_What to work on_
Lines to return, exactly: from the line with "You are a GUI" to the line with "Click the 00:46" in the entries below, both included.

--- Information provided Enclosed Below ---

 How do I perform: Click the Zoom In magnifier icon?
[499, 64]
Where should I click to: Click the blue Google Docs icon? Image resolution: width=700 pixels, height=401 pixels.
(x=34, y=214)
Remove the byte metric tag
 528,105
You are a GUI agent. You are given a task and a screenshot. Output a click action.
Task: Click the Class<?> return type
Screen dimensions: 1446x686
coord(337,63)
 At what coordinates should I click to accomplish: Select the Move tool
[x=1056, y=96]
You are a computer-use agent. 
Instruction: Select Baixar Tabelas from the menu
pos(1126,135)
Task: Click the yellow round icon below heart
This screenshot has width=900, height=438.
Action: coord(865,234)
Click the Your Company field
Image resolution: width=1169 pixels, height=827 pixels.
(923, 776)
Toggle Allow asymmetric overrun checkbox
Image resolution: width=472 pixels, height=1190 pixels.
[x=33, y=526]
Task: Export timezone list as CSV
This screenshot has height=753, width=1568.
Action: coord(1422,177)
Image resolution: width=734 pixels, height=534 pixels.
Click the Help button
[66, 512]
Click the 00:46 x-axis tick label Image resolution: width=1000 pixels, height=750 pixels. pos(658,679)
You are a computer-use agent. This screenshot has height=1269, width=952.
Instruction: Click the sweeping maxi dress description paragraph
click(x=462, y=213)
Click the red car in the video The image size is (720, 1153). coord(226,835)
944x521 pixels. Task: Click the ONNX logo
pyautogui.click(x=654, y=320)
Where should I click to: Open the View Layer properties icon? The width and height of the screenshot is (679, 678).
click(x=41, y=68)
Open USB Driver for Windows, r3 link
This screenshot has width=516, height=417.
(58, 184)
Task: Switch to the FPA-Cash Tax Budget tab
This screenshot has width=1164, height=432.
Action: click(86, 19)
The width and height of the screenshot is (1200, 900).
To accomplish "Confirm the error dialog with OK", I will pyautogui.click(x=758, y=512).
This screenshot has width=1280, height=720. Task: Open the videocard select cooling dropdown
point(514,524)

--- End of Enclosed Information provided ---

_Task result_
You are a GUI agent. You are given a task and a screenshot. Output a click action.
Task: Click the Class<?> return type
Screen dimensions: 1446x686
coord(337,63)
 At what coordinates should I click to accomplish: Select the Move tool
[x=1056, y=96]
You are a computer-use agent. 
Instruction: Select Baixar Tabelas from the menu
pos(1126,135)
Task: Click the yellow round icon below heart
This screenshot has width=900, height=438.
Action: coord(865,234)
Click the Your Company field
Image resolution: width=1169 pixels, height=827 pixels.
(923, 776)
Toggle Allow asymmetric overrun checkbox
Image resolution: width=472 pixels, height=1190 pixels.
[x=33, y=526]
Task: Export timezone list as CSV
This screenshot has height=753, width=1568.
Action: coord(1422,177)
Image resolution: width=734 pixels, height=534 pixels.
Click the Help button
[66, 512]
Click the 00:46 x-axis tick label Image resolution: width=1000 pixels, height=750 pixels. pos(658,679)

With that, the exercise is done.